Artikel:
6. Membangkitkan semangat beribadah,
tanpa mengerti apa yang dilakukan
Banyak
diantara para ulama yang membuat hadist-hadist palsu dengan dan bahkan mengira
usahanya itu benar dan merupakan upaya untuk mendekatkan diri kepada Allah SWT,
serta menjunjung tinggi agama-Nya. Mereka mengatakan “kami berdosa-semata-mata
untuk menjunjung tinggi nama Rasulullah
dan bukan sebaliknya”.
Nuh bin
Abi Maryam telah membuat hadist berkenaan dengan fadhillah membaca surat-surat
tertentu dalam al-Quran. Ghulam Al-Khail(dikenal ahli zuhud) membuat hadist
tentang keutamaan wirid dengan maksud memperhalus kalbu manusia.
7. Menjilat
penguasa
Ghiyas
bin Ibrahim merupakan tokoh yamnng banyak ditulis dalam kitab hadist sebagai
pemalsu hadist tentang “perlombaan”. Matan asli sabda Rasulullah berbunyi:
“Kemudian Ghiyats menambah kata dalam akhir hadits
tersebut, dengan maksud agar diberi hadiah atau simpatik dari khalifah
Al-Mahdy. Setelah mendengar hadits tersebut, Al-Mahdy memberikan hadiah 10.000
dirham, namun ketika berbalik hendak pergi, Al-Mahdy menegurnya, seraya berkata
aku yakin itu sebenarnya merupakan dusta atas nama Rasulullah. Saat itu juga
khalifah memerintahkan untuk menyembelih burung merpatinya.

Petunjuk Pengerjaan:
**a)** Sajikan kembali bagian artikel tentang pemalsuan hadis antara "7. Menjilat" dan "menyembelih burung merpatinya.", termasuk kedua ujungnya.
**b)** Terjemahkan kalimat dari artikel tentang pemalsuan hadis ini ke dalam bahasa Inggris: "Nuh bin Abi Maryam telah membuat hadist berkenaan dengan fadhillah membaca surat-surat tertentu dalam al-Quran."

Materi Ditampilkan:
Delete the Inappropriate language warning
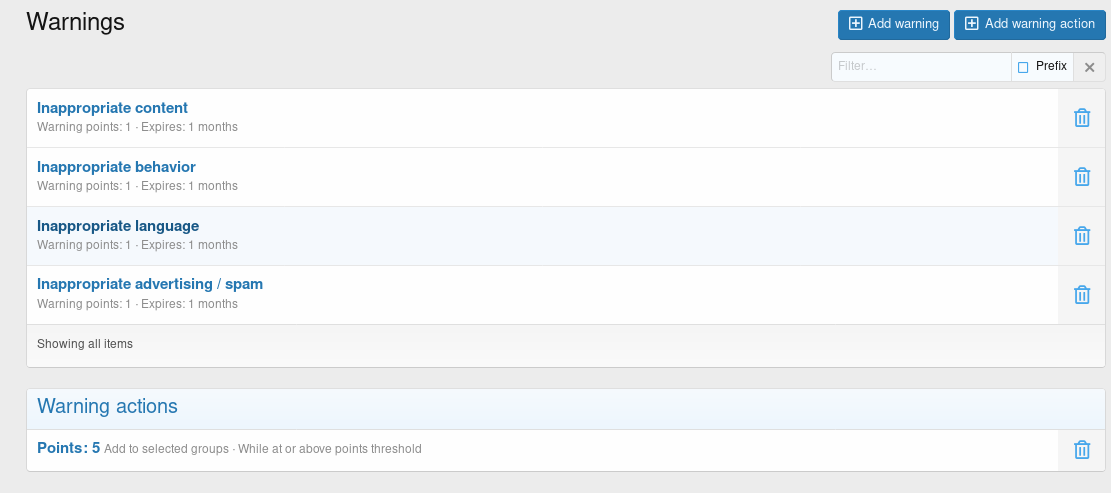 coord(1081,236)
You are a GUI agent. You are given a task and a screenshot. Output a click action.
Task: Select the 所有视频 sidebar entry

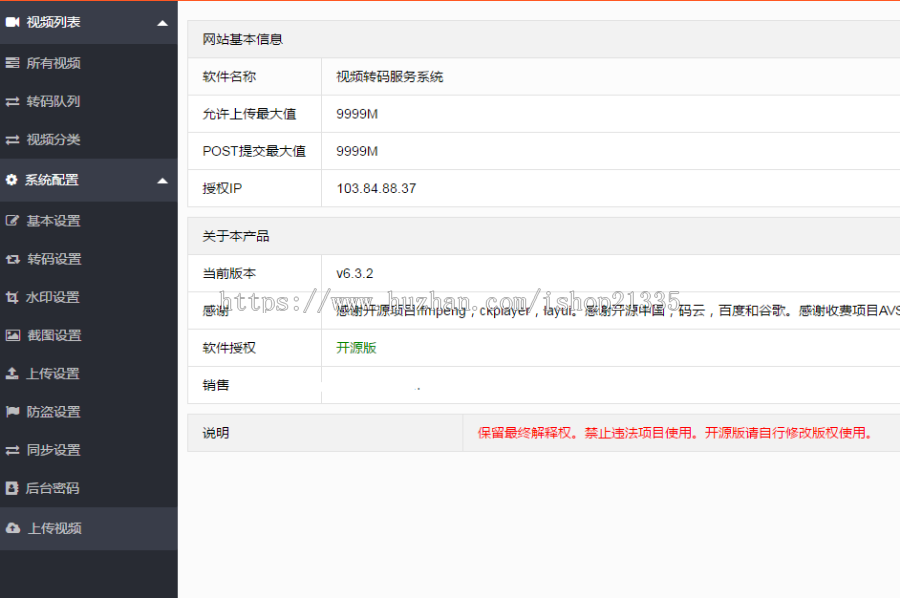point(53,63)
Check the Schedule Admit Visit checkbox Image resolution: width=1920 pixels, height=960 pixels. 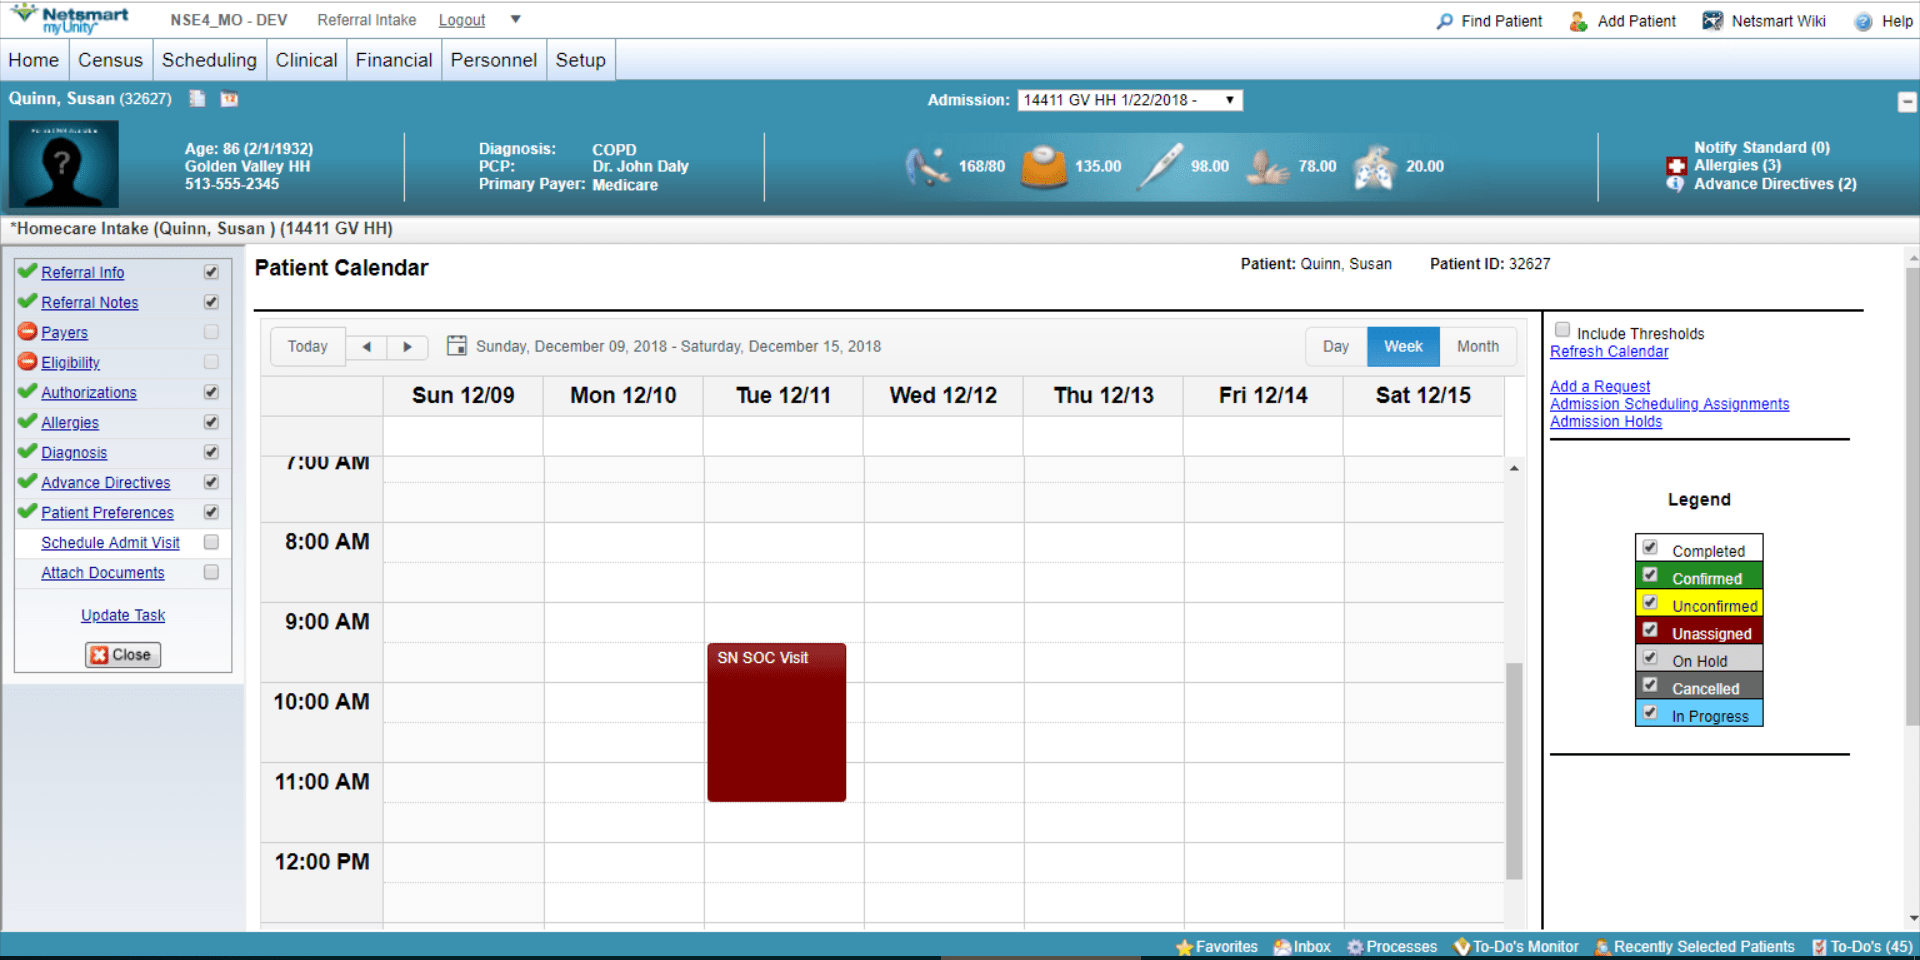211,542
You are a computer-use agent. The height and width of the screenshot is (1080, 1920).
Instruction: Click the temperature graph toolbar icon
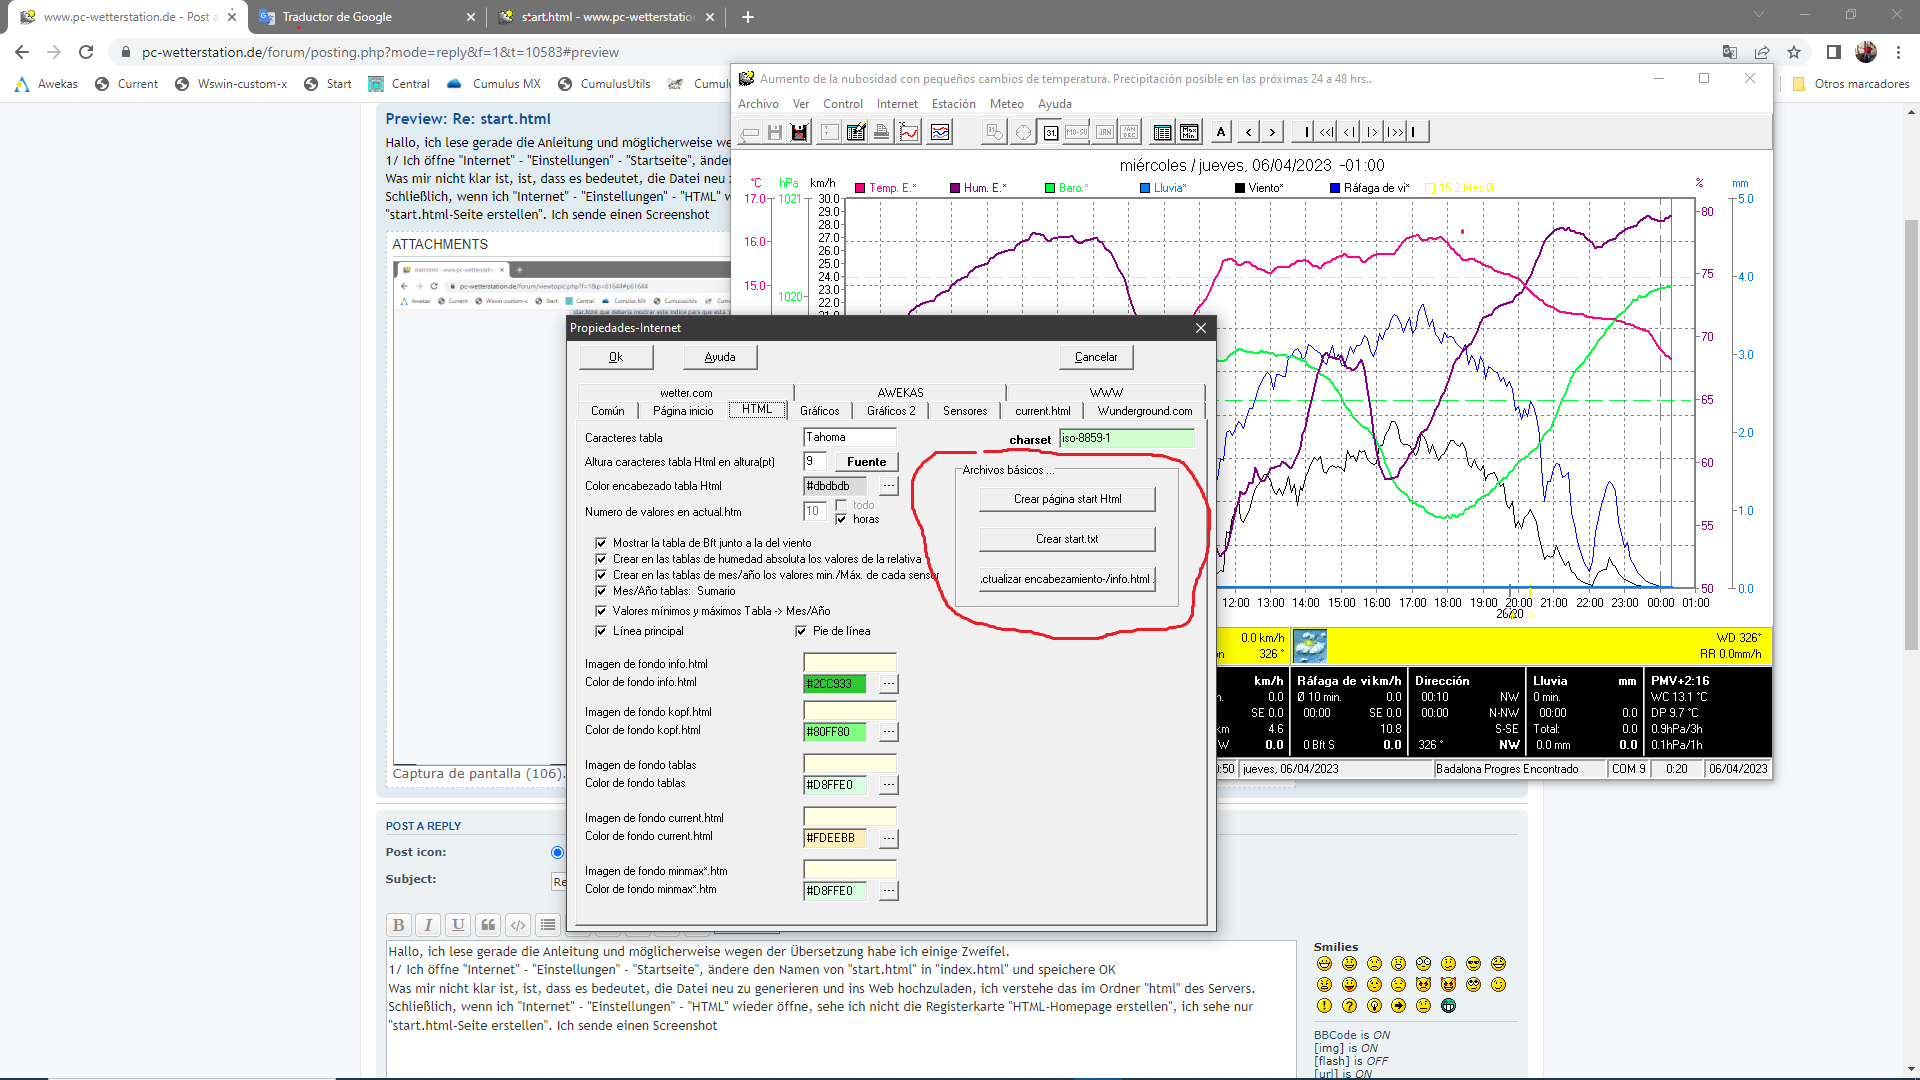pos(909,132)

Jawaban Latihan:
**a)**
7. Menjilat
penguasa
Ghiyas
bin Ibrahim merupakan tokoh yamnng banyak ditulis dalam kitab hadist sebagai
pemalsu hadist tentang “perlombaan”. Matan asli sabda Rasulullah berbunyi:
“Kemudian Ghiyats menambah kata dalam akhir hadits
tersebut, dengan maksud agar diberi hadiah atau simpatik dari khalifah
Al-Mahdy. Setelah mendengar hadits tersebut, Al-Mahdy memberikan hadiah 10.000
dirham, namun ketika berbalik hendak pergi, Al-Mahdy menegurnya, seraya berkata
aku yakin itu sebenarnya merupakan dusta atas nama Rasulullah. Saat itu juga
khalifah memerintahkan untuk menyembelih burung merpatinya.

**b)** Nuh bin Abi Maryam created hadiths concerning the merits of reciting certain surahs of the Quran.